[[ Task inputs, beginning ]]

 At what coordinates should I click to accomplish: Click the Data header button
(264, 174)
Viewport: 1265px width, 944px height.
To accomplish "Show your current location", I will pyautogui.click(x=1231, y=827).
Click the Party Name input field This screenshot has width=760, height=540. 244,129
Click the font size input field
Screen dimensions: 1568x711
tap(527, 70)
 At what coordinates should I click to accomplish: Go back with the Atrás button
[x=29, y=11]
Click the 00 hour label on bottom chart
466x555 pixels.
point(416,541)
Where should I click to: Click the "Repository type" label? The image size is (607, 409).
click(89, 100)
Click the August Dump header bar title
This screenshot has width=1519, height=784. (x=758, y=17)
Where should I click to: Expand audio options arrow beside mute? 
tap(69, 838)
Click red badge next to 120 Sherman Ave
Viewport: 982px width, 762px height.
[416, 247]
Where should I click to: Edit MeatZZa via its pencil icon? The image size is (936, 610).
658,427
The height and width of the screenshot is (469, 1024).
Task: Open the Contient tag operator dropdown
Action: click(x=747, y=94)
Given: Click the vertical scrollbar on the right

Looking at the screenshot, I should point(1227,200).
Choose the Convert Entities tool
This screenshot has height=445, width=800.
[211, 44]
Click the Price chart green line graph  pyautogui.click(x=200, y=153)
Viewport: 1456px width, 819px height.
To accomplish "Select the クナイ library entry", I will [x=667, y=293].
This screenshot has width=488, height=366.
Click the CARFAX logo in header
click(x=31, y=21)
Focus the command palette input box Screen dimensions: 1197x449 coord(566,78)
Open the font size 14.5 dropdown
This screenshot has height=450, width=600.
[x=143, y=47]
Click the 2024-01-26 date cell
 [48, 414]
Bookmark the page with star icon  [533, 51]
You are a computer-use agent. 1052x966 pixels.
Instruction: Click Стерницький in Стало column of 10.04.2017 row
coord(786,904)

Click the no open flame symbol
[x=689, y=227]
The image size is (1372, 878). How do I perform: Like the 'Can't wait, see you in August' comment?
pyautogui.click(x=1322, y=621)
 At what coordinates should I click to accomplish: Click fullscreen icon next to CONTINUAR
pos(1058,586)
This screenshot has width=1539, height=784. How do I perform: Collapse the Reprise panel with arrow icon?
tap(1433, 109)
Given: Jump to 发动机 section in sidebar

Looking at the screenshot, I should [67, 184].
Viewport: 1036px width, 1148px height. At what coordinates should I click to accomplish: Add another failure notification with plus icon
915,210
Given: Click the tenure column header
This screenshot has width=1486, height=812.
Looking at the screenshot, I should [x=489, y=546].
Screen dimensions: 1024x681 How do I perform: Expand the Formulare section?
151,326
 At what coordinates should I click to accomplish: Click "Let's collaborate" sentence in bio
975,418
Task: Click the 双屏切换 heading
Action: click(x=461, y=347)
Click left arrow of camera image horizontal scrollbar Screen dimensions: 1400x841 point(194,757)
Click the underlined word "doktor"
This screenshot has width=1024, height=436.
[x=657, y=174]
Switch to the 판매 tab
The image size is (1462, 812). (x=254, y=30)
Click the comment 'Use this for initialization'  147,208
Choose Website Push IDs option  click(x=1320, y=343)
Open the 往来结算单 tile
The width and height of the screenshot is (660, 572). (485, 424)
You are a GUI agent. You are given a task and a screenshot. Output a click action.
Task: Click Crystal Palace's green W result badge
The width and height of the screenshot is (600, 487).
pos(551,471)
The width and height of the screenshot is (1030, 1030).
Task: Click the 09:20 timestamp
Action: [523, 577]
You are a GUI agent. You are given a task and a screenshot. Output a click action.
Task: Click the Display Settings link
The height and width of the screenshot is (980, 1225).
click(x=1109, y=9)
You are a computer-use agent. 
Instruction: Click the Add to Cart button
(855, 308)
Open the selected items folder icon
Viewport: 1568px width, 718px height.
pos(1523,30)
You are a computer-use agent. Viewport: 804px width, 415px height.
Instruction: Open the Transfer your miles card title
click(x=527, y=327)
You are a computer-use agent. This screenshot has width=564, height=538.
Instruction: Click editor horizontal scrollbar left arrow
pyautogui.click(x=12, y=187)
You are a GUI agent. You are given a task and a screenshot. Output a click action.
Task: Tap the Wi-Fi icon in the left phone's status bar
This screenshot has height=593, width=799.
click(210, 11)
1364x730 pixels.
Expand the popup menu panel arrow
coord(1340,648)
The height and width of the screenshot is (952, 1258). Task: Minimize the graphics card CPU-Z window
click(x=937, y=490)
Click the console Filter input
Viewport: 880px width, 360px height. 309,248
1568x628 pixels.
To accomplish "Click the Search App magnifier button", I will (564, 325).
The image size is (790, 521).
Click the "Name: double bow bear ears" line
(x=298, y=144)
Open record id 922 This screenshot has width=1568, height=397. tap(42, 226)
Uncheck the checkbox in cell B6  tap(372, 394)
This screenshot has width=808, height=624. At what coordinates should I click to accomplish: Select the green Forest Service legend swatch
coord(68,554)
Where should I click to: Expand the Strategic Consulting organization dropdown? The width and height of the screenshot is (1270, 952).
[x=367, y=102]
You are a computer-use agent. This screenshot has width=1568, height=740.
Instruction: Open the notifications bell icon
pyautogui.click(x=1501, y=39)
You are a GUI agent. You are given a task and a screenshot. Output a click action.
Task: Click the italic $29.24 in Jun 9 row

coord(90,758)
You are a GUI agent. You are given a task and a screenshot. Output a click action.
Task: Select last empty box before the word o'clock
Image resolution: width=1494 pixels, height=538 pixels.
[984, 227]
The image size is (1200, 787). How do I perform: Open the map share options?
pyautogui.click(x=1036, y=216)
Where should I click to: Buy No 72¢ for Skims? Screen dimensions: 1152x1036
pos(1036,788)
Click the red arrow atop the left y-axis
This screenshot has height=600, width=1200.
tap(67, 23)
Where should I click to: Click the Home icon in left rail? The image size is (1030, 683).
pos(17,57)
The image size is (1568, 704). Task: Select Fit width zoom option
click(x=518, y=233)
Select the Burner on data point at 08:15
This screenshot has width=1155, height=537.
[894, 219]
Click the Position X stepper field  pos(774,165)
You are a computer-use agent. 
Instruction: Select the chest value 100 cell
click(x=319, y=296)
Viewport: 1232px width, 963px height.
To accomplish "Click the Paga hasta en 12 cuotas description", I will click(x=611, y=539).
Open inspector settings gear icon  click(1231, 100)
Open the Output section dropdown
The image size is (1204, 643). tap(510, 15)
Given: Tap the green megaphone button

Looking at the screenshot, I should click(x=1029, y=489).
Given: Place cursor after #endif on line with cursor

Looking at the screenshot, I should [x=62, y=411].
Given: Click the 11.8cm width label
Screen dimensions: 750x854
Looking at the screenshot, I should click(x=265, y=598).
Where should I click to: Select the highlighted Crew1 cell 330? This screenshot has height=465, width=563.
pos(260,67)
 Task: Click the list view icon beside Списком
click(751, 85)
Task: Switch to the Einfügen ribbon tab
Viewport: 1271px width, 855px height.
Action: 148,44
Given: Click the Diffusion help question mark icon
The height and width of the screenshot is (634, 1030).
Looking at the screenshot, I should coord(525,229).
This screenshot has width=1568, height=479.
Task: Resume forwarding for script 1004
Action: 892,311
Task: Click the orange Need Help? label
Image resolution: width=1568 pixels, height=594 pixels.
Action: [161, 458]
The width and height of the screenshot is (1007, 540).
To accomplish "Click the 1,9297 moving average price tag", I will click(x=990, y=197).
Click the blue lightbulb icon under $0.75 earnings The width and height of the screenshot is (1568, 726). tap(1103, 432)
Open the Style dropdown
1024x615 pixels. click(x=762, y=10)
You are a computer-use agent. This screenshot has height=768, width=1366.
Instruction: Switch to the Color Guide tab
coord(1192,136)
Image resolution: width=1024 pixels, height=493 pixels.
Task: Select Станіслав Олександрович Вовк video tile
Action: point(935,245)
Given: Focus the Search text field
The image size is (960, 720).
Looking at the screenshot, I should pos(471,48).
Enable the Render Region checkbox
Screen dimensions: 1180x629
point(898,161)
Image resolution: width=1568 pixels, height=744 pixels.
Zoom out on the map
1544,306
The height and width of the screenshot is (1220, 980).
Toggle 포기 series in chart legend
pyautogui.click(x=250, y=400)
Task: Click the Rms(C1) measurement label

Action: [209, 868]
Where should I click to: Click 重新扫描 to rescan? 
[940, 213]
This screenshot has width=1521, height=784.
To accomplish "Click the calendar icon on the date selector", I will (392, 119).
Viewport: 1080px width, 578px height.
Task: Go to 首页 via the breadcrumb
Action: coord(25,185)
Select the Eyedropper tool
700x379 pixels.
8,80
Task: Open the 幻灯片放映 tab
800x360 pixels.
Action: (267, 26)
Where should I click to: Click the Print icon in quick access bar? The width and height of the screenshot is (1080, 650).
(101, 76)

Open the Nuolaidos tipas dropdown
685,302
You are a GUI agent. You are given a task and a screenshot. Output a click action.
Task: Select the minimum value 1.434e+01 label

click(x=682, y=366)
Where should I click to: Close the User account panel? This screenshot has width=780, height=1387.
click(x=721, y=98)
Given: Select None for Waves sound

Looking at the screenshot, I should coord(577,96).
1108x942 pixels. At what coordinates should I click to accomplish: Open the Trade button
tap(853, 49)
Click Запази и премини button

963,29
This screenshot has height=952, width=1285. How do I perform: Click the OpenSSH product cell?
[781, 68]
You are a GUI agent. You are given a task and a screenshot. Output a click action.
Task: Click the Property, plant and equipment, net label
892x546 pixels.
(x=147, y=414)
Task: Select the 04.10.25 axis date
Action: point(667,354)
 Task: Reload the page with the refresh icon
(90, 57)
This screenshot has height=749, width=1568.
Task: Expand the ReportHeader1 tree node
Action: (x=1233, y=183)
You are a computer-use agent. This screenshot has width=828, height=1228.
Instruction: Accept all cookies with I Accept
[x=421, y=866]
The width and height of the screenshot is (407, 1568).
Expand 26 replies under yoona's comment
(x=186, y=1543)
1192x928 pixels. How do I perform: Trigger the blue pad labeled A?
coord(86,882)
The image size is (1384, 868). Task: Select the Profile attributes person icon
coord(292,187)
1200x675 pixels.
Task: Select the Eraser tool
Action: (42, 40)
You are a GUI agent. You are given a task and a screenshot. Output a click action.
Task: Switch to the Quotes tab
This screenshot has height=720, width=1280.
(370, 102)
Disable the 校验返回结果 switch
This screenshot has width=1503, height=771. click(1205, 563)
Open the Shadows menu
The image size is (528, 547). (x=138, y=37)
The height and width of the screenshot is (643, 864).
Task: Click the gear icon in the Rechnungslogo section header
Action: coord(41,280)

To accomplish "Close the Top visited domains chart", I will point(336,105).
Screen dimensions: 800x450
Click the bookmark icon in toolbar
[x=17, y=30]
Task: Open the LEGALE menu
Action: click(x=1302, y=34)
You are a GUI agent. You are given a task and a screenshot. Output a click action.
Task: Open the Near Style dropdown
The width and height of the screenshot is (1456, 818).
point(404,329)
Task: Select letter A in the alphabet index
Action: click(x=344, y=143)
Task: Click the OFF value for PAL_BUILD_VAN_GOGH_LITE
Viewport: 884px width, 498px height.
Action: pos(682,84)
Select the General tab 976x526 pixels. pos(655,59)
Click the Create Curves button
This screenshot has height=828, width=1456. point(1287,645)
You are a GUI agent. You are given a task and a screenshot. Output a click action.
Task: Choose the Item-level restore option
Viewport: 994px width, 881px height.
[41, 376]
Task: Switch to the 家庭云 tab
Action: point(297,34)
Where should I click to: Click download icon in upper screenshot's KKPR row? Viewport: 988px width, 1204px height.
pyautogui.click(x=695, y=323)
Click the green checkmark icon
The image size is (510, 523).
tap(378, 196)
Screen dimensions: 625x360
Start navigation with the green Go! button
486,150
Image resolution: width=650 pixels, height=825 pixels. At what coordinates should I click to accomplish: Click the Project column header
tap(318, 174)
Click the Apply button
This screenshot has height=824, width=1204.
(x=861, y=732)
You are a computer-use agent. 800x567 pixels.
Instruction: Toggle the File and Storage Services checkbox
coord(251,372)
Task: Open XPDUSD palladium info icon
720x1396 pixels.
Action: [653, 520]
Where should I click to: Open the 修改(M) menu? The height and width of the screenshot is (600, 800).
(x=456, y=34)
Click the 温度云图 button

[[ Task inputs, end ]]

Return all lines from the entries that contain the string "field".

Click the Party Name input field This screenshot has width=760, height=540. 244,129
Click the font size input field
Click the Position X stepper field  pos(774,165)
Given: Focus the Search text field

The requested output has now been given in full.